HukumID | Cirebon – Bupati Kabupaten Cirebon, Drs. H. Imron, digugat Penundaan Kewajiban Pembayaran Utang (PKPU) senilai Rp35 miliar di Pengadilan Niaga pada Pengadilan Negeri Jakarta Pusat. Perkara tersebut terdaftar dengan nomor 171/Pdt.Sus-PKPU/2026/PN Niaga Jkt.Pst.
Gugatan diajukan oleh Dr.
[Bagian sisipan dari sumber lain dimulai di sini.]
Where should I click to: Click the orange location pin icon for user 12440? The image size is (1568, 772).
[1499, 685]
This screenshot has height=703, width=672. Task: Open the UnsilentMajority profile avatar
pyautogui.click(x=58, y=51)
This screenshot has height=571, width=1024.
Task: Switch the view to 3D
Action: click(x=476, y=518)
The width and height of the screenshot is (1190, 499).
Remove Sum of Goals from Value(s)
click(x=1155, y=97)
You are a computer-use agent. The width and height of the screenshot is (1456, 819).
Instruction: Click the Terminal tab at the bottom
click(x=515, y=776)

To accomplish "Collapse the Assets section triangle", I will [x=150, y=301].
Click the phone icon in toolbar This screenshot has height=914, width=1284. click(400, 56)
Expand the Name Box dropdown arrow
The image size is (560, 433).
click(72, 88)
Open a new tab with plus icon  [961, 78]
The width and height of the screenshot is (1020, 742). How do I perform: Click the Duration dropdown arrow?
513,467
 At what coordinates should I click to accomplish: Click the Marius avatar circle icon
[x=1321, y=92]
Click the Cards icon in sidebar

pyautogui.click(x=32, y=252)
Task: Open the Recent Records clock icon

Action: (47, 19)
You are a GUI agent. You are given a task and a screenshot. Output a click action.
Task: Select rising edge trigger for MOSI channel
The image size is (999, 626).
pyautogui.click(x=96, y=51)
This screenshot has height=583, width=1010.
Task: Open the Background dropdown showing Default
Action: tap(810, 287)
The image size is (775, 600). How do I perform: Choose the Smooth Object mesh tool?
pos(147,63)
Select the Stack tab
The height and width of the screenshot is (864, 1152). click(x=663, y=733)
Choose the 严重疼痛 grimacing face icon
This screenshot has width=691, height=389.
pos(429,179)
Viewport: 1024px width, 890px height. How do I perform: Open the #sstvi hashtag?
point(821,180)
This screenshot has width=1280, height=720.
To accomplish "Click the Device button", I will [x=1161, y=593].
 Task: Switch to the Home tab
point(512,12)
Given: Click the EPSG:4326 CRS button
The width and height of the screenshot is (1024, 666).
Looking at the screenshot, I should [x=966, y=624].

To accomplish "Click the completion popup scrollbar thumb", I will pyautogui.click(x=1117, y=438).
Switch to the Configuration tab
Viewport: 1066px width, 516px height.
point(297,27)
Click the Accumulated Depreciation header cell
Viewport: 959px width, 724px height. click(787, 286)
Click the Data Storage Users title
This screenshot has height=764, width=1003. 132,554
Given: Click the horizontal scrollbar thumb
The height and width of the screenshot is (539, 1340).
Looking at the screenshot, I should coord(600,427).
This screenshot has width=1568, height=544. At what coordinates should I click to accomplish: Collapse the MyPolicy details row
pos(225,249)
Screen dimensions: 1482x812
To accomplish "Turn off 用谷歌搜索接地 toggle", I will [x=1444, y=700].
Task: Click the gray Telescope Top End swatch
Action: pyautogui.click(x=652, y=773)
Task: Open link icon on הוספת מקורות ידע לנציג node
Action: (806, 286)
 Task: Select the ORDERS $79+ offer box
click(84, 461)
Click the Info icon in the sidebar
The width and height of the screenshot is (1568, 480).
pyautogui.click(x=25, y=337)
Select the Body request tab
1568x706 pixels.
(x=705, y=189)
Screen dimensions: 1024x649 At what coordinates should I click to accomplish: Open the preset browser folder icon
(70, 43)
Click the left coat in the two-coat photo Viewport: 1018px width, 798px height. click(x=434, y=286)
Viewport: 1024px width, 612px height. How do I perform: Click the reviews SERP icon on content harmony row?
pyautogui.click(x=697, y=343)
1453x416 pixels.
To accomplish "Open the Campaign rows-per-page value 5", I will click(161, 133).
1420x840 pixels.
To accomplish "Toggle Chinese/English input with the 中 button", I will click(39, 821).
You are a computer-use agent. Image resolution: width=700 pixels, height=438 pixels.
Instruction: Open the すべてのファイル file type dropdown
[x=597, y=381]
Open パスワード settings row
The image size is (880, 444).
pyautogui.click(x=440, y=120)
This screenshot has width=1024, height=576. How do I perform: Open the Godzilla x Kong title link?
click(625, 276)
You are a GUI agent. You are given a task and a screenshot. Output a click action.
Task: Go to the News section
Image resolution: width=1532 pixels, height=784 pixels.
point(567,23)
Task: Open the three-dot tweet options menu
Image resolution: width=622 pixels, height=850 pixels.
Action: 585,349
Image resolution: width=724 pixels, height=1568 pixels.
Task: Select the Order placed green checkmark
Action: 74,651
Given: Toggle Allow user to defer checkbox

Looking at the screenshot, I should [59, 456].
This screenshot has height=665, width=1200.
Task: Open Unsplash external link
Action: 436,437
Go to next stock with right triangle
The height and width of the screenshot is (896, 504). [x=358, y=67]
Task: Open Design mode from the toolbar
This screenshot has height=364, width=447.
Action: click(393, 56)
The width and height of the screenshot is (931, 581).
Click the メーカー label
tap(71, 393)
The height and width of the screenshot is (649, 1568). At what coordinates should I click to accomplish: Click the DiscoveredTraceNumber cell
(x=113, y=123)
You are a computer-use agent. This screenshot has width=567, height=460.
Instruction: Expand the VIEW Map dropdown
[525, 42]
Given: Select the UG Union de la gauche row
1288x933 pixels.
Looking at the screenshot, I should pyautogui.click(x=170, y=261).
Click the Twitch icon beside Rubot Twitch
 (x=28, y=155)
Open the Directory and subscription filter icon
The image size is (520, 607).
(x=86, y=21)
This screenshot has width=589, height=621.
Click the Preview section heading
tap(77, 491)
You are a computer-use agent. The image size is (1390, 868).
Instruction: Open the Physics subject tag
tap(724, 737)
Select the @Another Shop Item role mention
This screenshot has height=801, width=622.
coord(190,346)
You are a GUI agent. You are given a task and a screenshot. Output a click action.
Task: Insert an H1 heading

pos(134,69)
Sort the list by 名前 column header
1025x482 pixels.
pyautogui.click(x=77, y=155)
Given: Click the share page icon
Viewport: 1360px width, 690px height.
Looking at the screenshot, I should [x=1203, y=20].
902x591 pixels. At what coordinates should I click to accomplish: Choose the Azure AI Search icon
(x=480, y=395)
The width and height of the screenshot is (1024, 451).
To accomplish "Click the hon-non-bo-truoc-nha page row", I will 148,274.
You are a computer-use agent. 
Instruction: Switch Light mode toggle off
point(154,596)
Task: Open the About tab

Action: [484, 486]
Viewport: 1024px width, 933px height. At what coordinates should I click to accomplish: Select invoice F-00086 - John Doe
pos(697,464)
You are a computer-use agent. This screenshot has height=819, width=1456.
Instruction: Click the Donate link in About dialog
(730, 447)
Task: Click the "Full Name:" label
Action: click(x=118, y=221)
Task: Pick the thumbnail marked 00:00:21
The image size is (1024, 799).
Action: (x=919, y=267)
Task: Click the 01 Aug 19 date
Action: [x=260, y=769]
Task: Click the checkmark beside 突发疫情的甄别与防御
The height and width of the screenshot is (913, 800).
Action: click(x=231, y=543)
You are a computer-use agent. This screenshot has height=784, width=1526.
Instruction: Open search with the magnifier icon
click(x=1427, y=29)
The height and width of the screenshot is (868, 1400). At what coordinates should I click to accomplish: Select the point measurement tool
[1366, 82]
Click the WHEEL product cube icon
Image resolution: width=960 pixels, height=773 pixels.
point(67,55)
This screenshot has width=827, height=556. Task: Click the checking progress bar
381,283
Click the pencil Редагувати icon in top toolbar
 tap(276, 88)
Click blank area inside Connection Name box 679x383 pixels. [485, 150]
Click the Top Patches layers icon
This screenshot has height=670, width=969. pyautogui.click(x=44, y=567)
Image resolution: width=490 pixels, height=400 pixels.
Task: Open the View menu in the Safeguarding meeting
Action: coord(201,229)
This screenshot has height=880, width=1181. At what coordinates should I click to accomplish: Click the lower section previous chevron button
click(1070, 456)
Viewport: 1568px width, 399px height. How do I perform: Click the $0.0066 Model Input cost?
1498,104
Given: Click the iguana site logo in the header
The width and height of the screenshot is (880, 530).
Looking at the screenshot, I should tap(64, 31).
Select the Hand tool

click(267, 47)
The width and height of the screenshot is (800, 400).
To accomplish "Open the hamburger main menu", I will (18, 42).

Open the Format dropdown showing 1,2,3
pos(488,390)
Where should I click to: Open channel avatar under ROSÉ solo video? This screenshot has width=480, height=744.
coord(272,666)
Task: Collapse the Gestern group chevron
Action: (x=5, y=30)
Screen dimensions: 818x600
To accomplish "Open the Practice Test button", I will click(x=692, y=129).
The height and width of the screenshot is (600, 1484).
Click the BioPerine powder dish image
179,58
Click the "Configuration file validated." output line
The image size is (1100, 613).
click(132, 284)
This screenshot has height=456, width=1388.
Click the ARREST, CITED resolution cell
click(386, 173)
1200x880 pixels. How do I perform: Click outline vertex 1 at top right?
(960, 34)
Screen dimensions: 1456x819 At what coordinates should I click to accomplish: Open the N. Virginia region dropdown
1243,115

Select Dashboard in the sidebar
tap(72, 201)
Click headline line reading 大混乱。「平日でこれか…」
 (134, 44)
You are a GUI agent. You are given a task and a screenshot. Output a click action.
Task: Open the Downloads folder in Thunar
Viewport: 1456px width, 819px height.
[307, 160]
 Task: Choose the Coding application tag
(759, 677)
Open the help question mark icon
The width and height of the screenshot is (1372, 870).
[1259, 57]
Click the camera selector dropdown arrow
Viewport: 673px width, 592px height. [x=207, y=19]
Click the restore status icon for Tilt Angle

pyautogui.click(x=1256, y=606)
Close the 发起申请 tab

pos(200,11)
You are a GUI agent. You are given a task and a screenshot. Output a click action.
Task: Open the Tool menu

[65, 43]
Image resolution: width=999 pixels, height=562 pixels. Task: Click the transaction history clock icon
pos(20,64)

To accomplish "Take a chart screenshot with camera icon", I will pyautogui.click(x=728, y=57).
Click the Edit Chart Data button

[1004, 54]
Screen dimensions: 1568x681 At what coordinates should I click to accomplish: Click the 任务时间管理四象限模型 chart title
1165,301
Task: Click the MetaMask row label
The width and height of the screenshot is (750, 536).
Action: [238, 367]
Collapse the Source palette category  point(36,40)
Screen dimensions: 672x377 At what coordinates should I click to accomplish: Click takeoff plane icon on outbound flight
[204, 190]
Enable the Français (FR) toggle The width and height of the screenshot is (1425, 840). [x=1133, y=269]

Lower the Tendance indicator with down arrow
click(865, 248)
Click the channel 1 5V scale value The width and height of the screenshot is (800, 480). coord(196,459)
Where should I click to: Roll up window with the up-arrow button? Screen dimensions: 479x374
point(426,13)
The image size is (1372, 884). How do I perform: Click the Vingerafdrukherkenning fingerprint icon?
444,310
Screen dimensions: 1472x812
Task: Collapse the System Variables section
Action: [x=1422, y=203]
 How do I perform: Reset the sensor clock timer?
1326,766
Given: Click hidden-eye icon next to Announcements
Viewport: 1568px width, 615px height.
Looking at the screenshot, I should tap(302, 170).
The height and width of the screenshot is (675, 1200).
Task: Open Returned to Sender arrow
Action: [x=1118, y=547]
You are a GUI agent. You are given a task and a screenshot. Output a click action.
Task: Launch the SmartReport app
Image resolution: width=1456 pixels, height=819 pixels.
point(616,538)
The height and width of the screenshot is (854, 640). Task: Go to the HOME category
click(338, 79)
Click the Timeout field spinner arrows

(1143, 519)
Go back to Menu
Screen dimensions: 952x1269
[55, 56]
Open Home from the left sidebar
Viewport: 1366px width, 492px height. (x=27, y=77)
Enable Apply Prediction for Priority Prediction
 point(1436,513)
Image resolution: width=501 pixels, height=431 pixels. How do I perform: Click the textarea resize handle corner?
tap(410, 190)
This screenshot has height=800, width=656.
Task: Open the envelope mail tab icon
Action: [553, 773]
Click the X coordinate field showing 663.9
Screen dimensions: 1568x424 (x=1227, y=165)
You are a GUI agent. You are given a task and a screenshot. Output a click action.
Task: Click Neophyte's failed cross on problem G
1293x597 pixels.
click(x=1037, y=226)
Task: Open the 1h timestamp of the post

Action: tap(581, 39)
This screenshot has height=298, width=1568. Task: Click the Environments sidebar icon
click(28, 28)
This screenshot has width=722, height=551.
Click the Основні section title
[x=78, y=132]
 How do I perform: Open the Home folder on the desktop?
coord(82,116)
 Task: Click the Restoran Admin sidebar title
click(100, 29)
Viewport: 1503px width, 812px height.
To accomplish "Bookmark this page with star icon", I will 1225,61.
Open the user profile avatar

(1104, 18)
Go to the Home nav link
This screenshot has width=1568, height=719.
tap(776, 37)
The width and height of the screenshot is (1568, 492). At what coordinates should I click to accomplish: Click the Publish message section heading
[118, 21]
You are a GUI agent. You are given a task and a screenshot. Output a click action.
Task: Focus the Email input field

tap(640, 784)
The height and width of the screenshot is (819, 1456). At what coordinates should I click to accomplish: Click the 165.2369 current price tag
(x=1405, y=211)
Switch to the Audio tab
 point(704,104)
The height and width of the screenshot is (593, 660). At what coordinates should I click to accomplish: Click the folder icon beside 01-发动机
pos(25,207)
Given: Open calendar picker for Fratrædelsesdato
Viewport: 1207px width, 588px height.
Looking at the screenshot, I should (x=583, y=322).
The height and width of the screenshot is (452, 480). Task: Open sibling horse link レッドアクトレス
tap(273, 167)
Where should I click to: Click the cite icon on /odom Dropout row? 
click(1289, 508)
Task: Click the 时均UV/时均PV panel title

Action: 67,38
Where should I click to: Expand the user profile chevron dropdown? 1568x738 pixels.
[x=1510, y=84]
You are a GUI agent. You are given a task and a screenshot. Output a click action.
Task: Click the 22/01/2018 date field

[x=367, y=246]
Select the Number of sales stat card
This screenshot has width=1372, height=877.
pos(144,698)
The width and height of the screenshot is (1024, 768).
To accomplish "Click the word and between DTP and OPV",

H. Sunjaya Purwadisastra, M.M., M.Si. melalui kuasa hukumnya, Charles Situmorang, S.H., M.H. Menurut Charles, utang yang dipersoalkan berasal dari perjanjian utang piutang yang dibuat pada tahun 2019.
“Imron selaku Bupati Kabupaten Cirebon memiliki utang sebesar Rp35 miliar kepada Sunjaya,” kata Charles Situmorang saat dikonfirmasi, Senin (22/6/2026).
Charles menyoroti ketidakhadiran pihak tergugat selama proses persidangan. Ia menyebut Imron maupun kuasa hukumnya telah dua kali tidak memenuhi panggilan sidang tanpa memberikan keterangan.
“Sebagai pejabat publik seharusnya memberi contoh taat hukum,” ujarnya.
Menurut Charles, sidang pembuktian telah digelar pada Jumat (19/6/2026). Dalam persidangan tersebut, pihak penggugat mengaku telah menyerahkan sejumlah alat bukti. Adapun agenda sidang berikutnya berupa penyampaian kesimpulan dijadwalkan berlangsung pada Selasa (23/6/2026).
Sebelum mengajukan permohonan PKPU, lanjut Charles, pihaknya telah melayangkan somasi kepada Imron. Namun, meski somasi tersebut diterima, tidak ada respons dari pihak tergugat.
“Kami beranggapan Imron tidak memiliki itikad baik untuk membayar utang kepada klien kami,” kata Charles.
PKPU merupakan mekanisme hukum yang memberikan kesempatan kepada debitur untuk merundingkan skema penyelesaian utang dengan para kreditur sebelum pengadilan memutuskan status pailit terhadap debitur yang bersangkutan.
Hingga berita ini diturunkan, belum diperoleh keterangan maupun tanggapan dari Bupati Cirebon Imron terkait gugatan tersebut.